Yeshiva official says students will return to borough soon


Roosevelt believes it has grounds to have the lawsuit that the local synagogue and yeshiva filed against it dismissed.

The borough’s special counsel, Howard Cohen, has filed a motion to dismiss the lawsuit with the U.S. District Court for the District of New Jersey. Borough officials said the court is scheduled to hear the matter Dec. 13 but may not render a final decision on that date.

Congregation Anshei Roosevelt and Yeshiva Me’on Hatorah filed the lawsuit Aug. 27 against the borough, its Planning Board and Zoning Board, the mayor and council, the Roosevelt Preservation Association, and certain individual members of the Planning and Zoning boards and Borough Council.

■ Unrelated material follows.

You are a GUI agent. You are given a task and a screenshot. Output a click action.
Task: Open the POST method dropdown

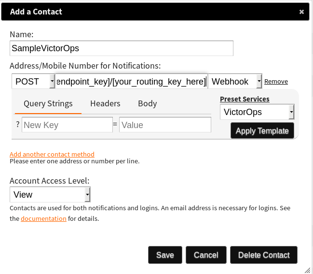pos(33,82)
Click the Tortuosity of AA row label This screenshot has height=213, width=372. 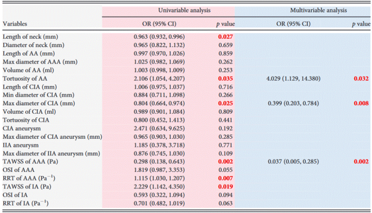[x=25, y=78]
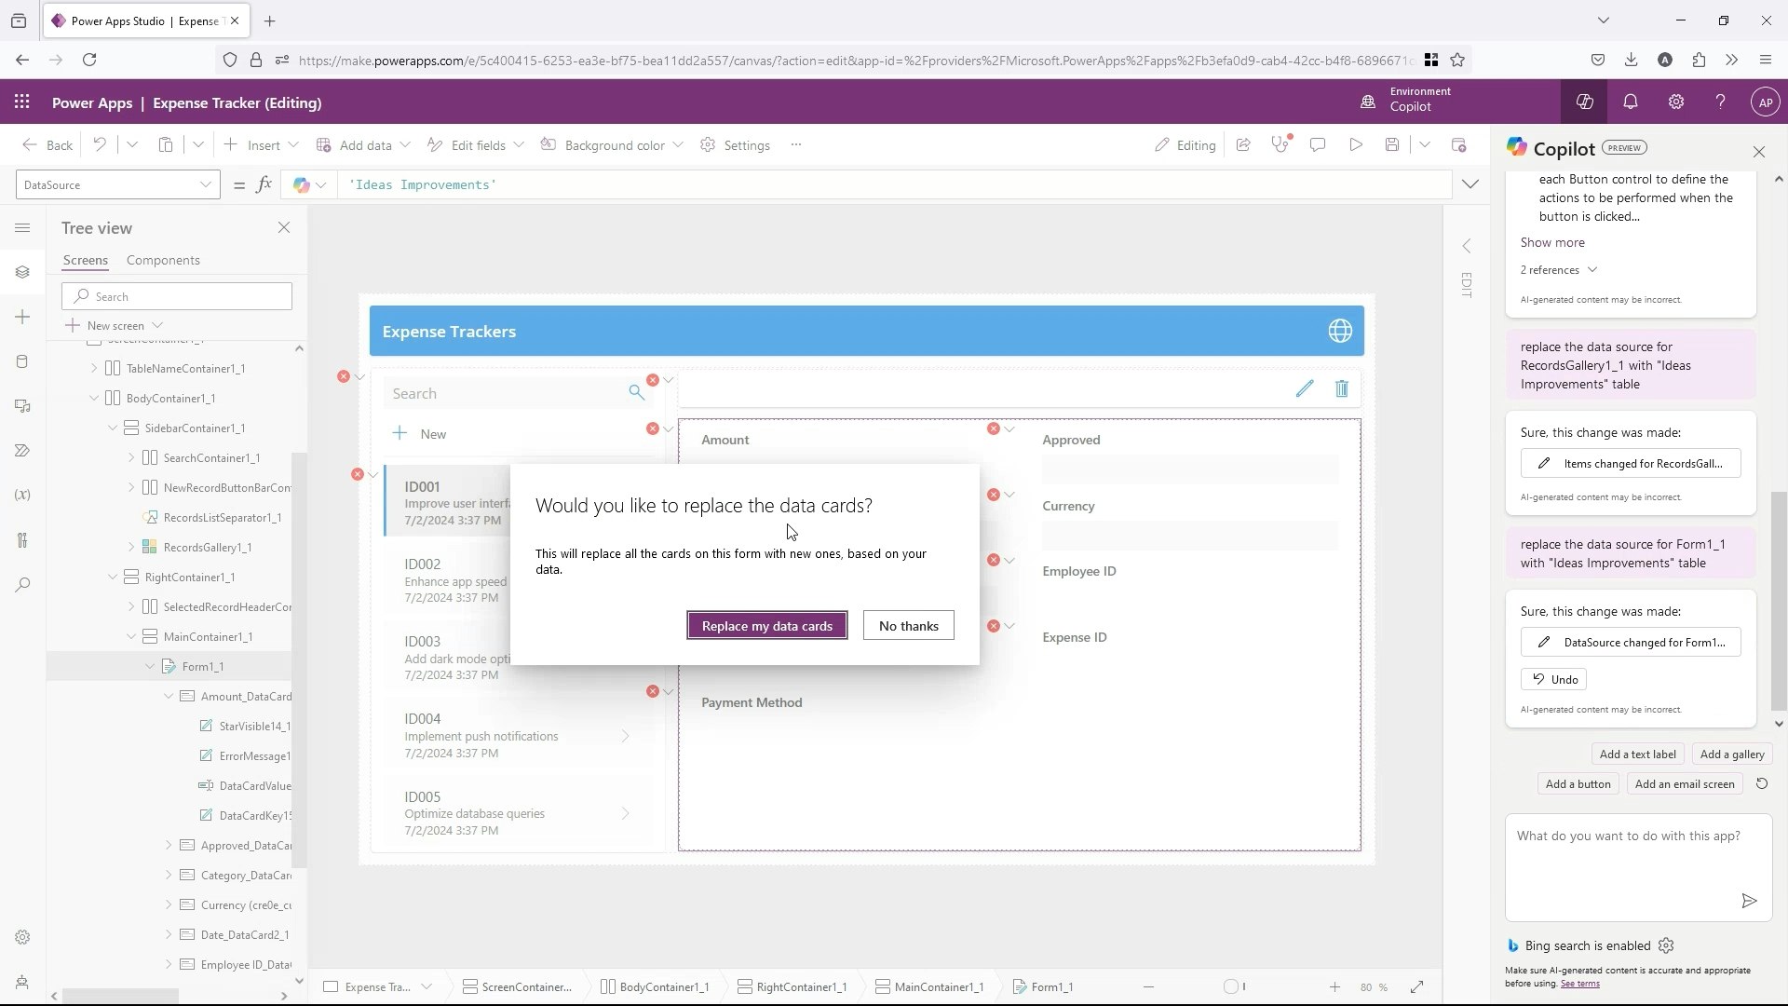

The lawsuit charges that the defendants took action against the Homestead Lane synagogue and the yeshiva, which is housed in the synagogue, that were designed to restrict the religious freedom of the synagogue’s and yeshiva’s members, according to Joshua Pruzansky, executive vice president of the yeshiva.

At the time the lawsuit was filed, Bruce Shoulson, of Lowenstein Sandler in Roseland, attorney for the plaintiffs, said, “Officials of the borough have been involved in a systematic and deliberate campaign to keep the local synagogue from allowing its premises to be used by Yeshiva Me’on Hatorah despite the best efforts of both institutions to forge normal and neighborly relations with the approximately 900 residents who live in the borough.”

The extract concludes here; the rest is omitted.